Of course, we are in a unusual situation and find ourselves talking to people from ordinary to extraordinary.

We attract extremes which can be uncomfortable or amusing.

Then there are our many armchair critics although those who used to write in with green ink now comment on Facebook.

As I write this my colleague is still giggling from the reader who rang in to complain a phone number was missing off one of our classified adverts for a rather personal massage service.

Another is currently laughing herself into a crying fit after being sent a video which if we published would win the internet - but we have chosen not to publish (see, we do have morals..)

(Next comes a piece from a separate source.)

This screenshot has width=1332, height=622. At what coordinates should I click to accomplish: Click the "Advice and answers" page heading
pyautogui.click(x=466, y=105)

But some of the funniest moments come from dealing with those in an official capacity.

My dealings with secret service personnel over the years (please don’t put me in prison) mainly for Prime Minister visits have seen a few amusing moments, not least when they repeatedly rang my mobile with odd requests.

Partly, I think, to check me out.

But on one memorable occasion to ask what their London-based armed and plain clothes agents should wear to a Lancashire event to fit in.